Samen met het Nederlands is Sranantongo de lingua franca van Suriname, de gemeenschappelijke taal. In Suriname is lange tijd neergekeken op het Sranantongo. Het is een voorbeeld van hoe de koloniale overheersing nog lange tijd voelbaar aanwezig bleef in Suriname. Nu begint het Sranantongo weer aan kracht te winnen in Suriname en onder Surinaamse Nederlanders.

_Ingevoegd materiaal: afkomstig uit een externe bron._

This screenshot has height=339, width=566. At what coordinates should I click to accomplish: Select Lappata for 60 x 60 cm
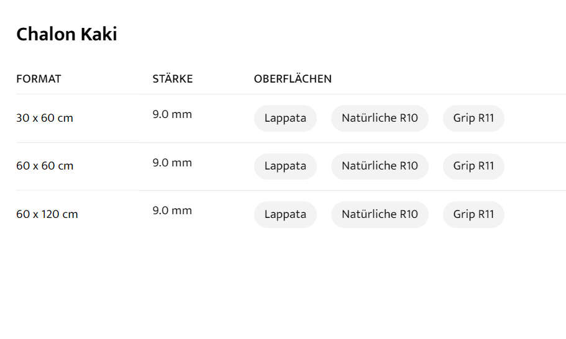285,166
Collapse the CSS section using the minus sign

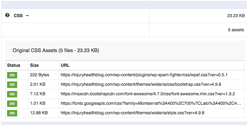pyautogui.click(x=27, y=15)
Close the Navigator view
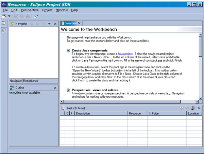Viewport: 204px width, 154px height. (x=55, y=24)
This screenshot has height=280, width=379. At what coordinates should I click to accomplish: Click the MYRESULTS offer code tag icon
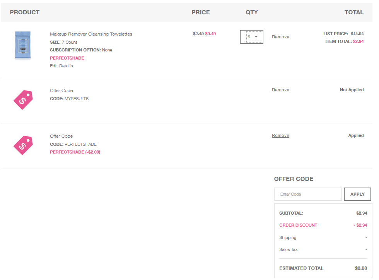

Aan de Zeeburgdijk in Amsterdam zijn The Black Archives gevestigd. In het teken van het 101-jarige bestaan van de Vereniging Ons Suriname organiseerden The Black Archives een bijeenkomst over een ‘culturele (r)evolutie’: de beweging van de Surinaamse cultuur. Sranantongo, letterlijk te vertalen als ‘Surinaamse taal’, is een onderdeel van deze beweging. Het is oorspronkelijk de taal die op plantages werd gesproken tussen de slaven en de planters. Deze contacttaal is gebaseerd op de Nederlandse en Engelse taal en kent Portugese en Afrikaanse invloeden.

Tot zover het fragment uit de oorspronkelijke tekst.